Dans un contexte de difficultés économiques. Le contexte dans lequel intervient la signature de la convention de rupture a aussi son importance, p.ex. un contexte conflictuel ou des difficultés économiques de l’entreprise. Le recours à la RCI dans une période de difficultés économiques n’est pas interdit, mais interroge, dans la mesure où l’employeur peut être tenté de se séparer à l’amiable d’un ou plusieurs salariés pour éviter une procédure de licenciement pour motif économique.
Bon à savoir. L’administration sociale a précisé que « la RCI ne peut être utilisée comme un moyen de contourner les règles du licenciement économique collectif, et donc de priver les salariés des garanties attachées aux plans de sauvegarde de l’emploi (PSE). En effet, les ruptures de contrat résultant des PSE ne peuvent revêtir la forme de ruptures conventionnelles, en application de l’article L 1237-16 du Code du travail ». « Un contexte économique difficile pour l’entreprise, voire un PSE circonscrit à d’autres emplois, ne sont pas à eux seuls suffisants pour exclure l’application de la RCI, mais le caractère coordonné et organisé des ruptures conventionnelles peut constituer un indice additionnel » (circ. DGT 2009-04, 17.03.2009 et instr. DGT 2010-02 du 23.03.2010) .
Dissimuler un futur PSE
Consentement libre et non vicié du salarié. La RCI doit donc garantir la liberté du consentement du salarié. C’est cette condition déterminante de la validité de la convention de rupture que la Cour de cassation a rappelée dans un arrêt du 06.01.2021 (Cass. soc. 06.01.2021 n° 19-18549) .

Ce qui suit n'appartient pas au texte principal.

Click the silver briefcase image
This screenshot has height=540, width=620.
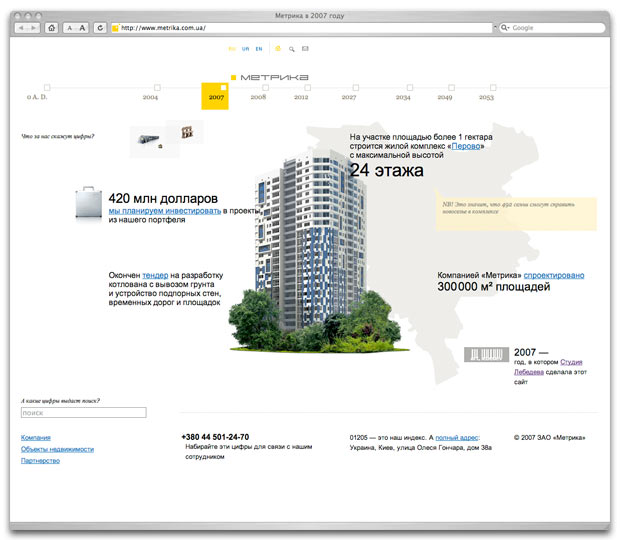coord(89,203)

Vice du consentement pour dissimulation d’un PSE. Un salarié et son employeur ont signé une convention de rupture conventionnelle. Deux mois plus tard, un PSE a été présenté aux représentants du personnel, prévoyant des mesures d’accompagnement. Le salarié a demandé l’annulation de la RCI pour vice du consentement. Il reprochait à son employeur de lui avoir dissimulé qu’une procédure de licenciement collectif pour motif économique entraînant la suppression de son poste de travail allait être engagée et qu’un PSE était en préparation. Il a fait valoir qu’il n’aurait pas signé la convention de rupture s’il avait su qu’il aurait pu bénéficier des mesures d’accompagnement du PSE plus favorables que l’indemnité de rupture qui lui a été versée.
De son côté, l’employeur expliquait qu’à la date de la conclusion de la rupture conventionnelle, aucune décision relative à l’engagement d’une procédure de licenciement collectif pour motif économique, ni à l’établissement d’un PSE n’avait été prise et qu’il n’avait pas intentionnellement dissimulé ces informations au salarié afin de le tromper.
Nullité de la RCI prononcée pour dol. La Cour de cassation a constaté que l’employeur avait dissimulé au salarié l’existence, à la date de conclusion de la convention de rupture, d’un PSE en cours de préparation prévoyant la suppression de son poste et que cette dissimulation avait été déterminante du consentement du salarié. La RCI était donc nulle. Dans ce cas, la rupture du contrat de travail produit les effets d’un licenciement sans cause réelle et sérieuse.